▶ Work instructions
Copy every line of the entries below without changing anything, including line breaks.

>> Start

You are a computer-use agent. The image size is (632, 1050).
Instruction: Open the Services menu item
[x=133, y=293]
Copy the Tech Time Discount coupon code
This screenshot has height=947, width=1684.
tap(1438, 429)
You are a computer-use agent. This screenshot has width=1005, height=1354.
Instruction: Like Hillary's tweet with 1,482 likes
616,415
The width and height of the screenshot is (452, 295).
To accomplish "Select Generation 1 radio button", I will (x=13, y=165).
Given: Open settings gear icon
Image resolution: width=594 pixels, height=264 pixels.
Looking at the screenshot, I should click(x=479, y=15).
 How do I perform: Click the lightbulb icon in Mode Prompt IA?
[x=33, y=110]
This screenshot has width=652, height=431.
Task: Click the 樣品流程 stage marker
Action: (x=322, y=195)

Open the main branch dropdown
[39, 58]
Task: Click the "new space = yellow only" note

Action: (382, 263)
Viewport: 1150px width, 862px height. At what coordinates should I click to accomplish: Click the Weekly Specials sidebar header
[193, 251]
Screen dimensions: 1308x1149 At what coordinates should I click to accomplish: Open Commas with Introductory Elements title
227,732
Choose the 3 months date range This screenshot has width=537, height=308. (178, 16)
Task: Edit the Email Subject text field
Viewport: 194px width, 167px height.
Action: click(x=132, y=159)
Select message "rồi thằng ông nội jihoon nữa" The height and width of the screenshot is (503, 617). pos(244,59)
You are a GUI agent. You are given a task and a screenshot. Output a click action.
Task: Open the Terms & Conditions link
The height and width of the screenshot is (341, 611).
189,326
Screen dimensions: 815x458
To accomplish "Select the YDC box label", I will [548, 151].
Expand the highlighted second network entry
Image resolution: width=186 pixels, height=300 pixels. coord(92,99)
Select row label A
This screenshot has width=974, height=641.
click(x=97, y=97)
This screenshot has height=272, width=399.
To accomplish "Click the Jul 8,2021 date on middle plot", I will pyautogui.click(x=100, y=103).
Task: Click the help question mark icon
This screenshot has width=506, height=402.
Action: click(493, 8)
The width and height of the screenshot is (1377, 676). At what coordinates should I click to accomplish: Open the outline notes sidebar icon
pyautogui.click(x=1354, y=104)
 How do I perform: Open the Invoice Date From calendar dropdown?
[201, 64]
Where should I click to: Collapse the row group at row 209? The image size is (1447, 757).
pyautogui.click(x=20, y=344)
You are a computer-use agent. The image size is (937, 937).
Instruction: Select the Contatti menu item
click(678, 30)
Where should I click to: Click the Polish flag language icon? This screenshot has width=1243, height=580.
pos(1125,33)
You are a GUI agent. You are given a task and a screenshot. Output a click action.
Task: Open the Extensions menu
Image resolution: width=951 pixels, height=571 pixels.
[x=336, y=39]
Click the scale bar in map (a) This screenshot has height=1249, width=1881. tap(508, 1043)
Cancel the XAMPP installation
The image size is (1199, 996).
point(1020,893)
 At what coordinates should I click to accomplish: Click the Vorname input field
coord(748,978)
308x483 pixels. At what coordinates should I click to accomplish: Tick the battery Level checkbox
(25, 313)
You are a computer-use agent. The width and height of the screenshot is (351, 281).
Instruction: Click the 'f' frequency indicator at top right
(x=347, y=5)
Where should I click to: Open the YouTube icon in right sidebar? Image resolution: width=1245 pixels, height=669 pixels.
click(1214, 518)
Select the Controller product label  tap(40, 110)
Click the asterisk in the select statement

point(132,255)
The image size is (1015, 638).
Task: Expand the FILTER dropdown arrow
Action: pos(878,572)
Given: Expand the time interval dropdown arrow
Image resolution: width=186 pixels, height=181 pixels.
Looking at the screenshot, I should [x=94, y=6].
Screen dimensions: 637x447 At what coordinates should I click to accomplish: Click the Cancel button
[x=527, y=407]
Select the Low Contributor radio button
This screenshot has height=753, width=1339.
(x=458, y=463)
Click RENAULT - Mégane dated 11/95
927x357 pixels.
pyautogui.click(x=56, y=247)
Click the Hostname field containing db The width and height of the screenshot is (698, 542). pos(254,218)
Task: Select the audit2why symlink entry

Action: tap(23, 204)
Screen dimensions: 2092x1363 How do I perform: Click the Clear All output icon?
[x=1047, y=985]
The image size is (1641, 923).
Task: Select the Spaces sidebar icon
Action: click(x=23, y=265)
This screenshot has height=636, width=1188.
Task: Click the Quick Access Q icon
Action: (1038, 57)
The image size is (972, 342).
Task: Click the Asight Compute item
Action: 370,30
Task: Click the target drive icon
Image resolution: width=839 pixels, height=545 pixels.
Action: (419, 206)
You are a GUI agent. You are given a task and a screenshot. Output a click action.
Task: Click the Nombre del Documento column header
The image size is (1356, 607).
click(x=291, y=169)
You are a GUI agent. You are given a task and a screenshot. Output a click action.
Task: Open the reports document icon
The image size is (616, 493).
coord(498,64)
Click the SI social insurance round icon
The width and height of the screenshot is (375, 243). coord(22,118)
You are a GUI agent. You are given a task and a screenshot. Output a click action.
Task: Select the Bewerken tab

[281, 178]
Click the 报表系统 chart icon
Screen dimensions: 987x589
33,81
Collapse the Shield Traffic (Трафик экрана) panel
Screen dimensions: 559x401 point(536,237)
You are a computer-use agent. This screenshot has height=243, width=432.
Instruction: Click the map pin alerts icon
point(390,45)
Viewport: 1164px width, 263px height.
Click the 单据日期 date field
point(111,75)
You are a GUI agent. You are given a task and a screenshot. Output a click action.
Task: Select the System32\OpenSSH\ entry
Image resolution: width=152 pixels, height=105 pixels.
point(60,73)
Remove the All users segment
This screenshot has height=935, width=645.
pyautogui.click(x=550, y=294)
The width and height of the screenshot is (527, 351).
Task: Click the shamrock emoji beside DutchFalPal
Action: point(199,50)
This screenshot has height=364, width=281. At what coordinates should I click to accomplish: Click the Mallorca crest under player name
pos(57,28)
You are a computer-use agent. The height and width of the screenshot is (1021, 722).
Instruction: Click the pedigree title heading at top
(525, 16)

>> End

▶ Final result
You are a computer-use agent. The image size is (632, 1050).
Instruction: Open the Services menu item
[x=133, y=293]
Copy the Tech Time Discount coupon code
This screenshot has height=947, width=1684.
tap(1438, 429)
You are a computer-use agent. This screenshot has width=1005, height=1354.
Instruction: Like Hillary's tweet with 1,482 likes
616,415
The width and height of the screenshot is (452, 295).
To accomplish "Select Generation 1 radio button", I will (x=13, y=165).
Given: Open settings gear icon
Image resolution: width=594 pixels, height=264 pixels.
Looking at the screenshot, I should click(x=479, y=15).
 How do I perform: Click the lightbulb icon in Mode Prompt IA?
[x=33, y=110]
This screenshot has width=652, height=431.
Task: Click the 樣品流程 stage marker
Action: (x=322, y=195)

Open the main branch dropdown
[39, 58]
Task: Click the "new space = yellow only" note

Action: (382, 263)
Viewport: 1150px width, 862px height. At what coordinates should I click to accomplish: Click the Weekly Specials sidebar header
[193, 251]
Screen dimensions: 1308x1149 At what coordinates should I click to accomplish: Open Commas with Introductory Elements title
227,732
Choose the 3 months date range This screenshot has width=537, height=308. (178, 16)
Task: Edit the Email Subject text field
Viewport: 194px width, 167px height.
Action: click(x=132, y=159)
Select message "rồi thằng ông nội jihoon nữa" The height and width of the screenshot is (503, 617). pos(244,59)
You are a GUI agent. You are given a task and a screenshot. Output a click action.
Task: Open the Terms & Conditions link
The height and width of the screenshot is (341, 611).
189,326
Screen dimensions: 815x458
To accomplish "Select the YDC box label", I will [548, 151].
Expand the highlighted second network entry
Image resolution: width=186 pixels, height=300 pixels. coord(92,99)
Select row label A
This screenshot has width=974, height=641.
click(x=97, y=97)
This screenshot has height=272, width=399.
To accomplish "Click the Jul 8,2021 date on middle plot", I will pyautogui.click(x=100, y=103).
Task: Click the help question mark icon
This screenshot has width=506, height=402.
Action: click(493, 8)
The width and height of the screenshot is (1377, 676). At what coordinates should I click to accomplish: Open the outline notes sidebar icon
pyautogui.click(x=1354, y=104)
 How do I perform: Open the Invoice Date From calendar dropdown?
[201, 64]
Where should I click to: Collapse the row group at row 209? The image size is (1447, 757).
pyautogui.click(x=20, y=344)
You are a computer-use agent. The image size is (937, 937).
Instruction: Select the Contatti menu item
click(678, 30)
Where should I click to: Click the Polish flag language icon? This screenshot has width=1243, height=580.
pos(1125,33)
You are a GUI agent. You are given a task and a screenshot. Output a click action.
Task: Open the Extensions menu
Image resolution: width=951 pixels, height=571 pixels.
[x=336, y=39]
Click the scale bar in map (a) This screenshot has height=1249, width=1881. tap(508, 1043)
Cancel the XAMPP installation
The image size is (1199, 996).
point(1020,893)
 At what coordinates should I click to accomplish: Click the Vorname input field
coord(748,978)
308x483 pixels. At what coordinates should I click to accomplish: Tick the battery Level checkbox
(25, 313)
You are a computer-use agent. The width and height of the screenshot is (351, 281).
Instruction: Click the 'f' frequency indicator at top right
(x=347, y=5)
Where should I click to: Open the YouTube icon in right sidebar? Image resolution: width=1245 pixels, height=669 pixels.
click(1214, 518)
Select the Controller product label  tap(40, 110)
Click the asterisk in the select statement

point(132,255)
The image size is (1015, 638).
Task: Expand the FILTER dropdown arrow
Action: pos(878,572)
Given: Expand the time interval dropdown arrow
Image resolution: width=186 pixels, height=181 pixels.
Looking at the screenshot, I should [x=94, y=6].
Screen dimensions: 637x447 At what coordinates should I click to accomplish: Click the Cancel button
[x=527, y=407]
Select the Low Contributor radio button
This screenshot has height=753, width=1339.
(x=458, y=463)
Click RENAULT - Mégane dated 11/95
927x357 pixels.
pyautogui.click(x=56, y=247)
Click the Hostname field containing db The width and height of the screenshot is (698, 542). pos(254,218)
Task: Select the audit2why symlink entry

Action: tap(23, 204)
Screen dimensions: 2092x1363 How do I perform: Click the Clear All output icon?
[x=1047, y=985]
The image size is (1641, 923).
Task: Select the Spaces sidebar icon
Action: click(x=23, y=265)
This screenshot has height=636, width=1188.
Task: Click the Quick Access Q icon
Action: (1038, 57)
The image size is (972, 342).
Task: Click the Asight Compute item
Action: 370,30
Task: Click the target drive icon
Image resolution: width=839 pixels, height=545 pixels.
Action: (419, 206)
You are a GUI agent. You are given a task and a screenshot. Output a click action.
Task: Click the Nombre del Documento column header
The image size is (1356, 607).
click(x=291, y=169)
You are a GUI agent. You are given a task and a screenshot. Output a click action.
Task: Open the reports document icon
The image size is (616, 493).
coord(498,64)
Click the SI social insurance round icon
The width and height of the screenshot is (375, 243). coord(22,118)
You are a GUI agent. You are given a task and a screenshot. Output a click action.
Task: Select the Bewerken tab

[281, 178]
Click the 报表系统 chart icon
Screen dimensions: 987x589
33,81
Collapse the Shield Traffic (Трафик экрана) panel
Screen dimensions: 559x401 point(536,237)
You are a computer-use agent. This screenshot has height=243, width=432.
Instruction: Click the map pin alerts icon
point(390,45)
Viewport: 1164px width, 263px height.
Click the 单据日期 date field
point(111,75)
You are a GUI agent. You are given a task and a screenshot. Output a click action.
Task: Select the System32\OpenSSH\ entry
Image resolution: width=152 pixels, height=105 pixels.
point(60,73)
Remove the All users segment
This screenshot has height=935, width=645.
pyautogui.click(x=550, y=294)
The width and height of the screenshot is (527, 351).
Task: Click the shamrock emoji beside DutchFalPal
Action: point(199,50)
This screenshot has height=364, width=281. At what coordinates should I click to accomplish: Click the Mallorca crest under player name
pos(57,28)
You are a computer-use agent. The height and width of the screenshot is (1021, 722).
Instruction: Click the pedigree title heading at top
(525, 16)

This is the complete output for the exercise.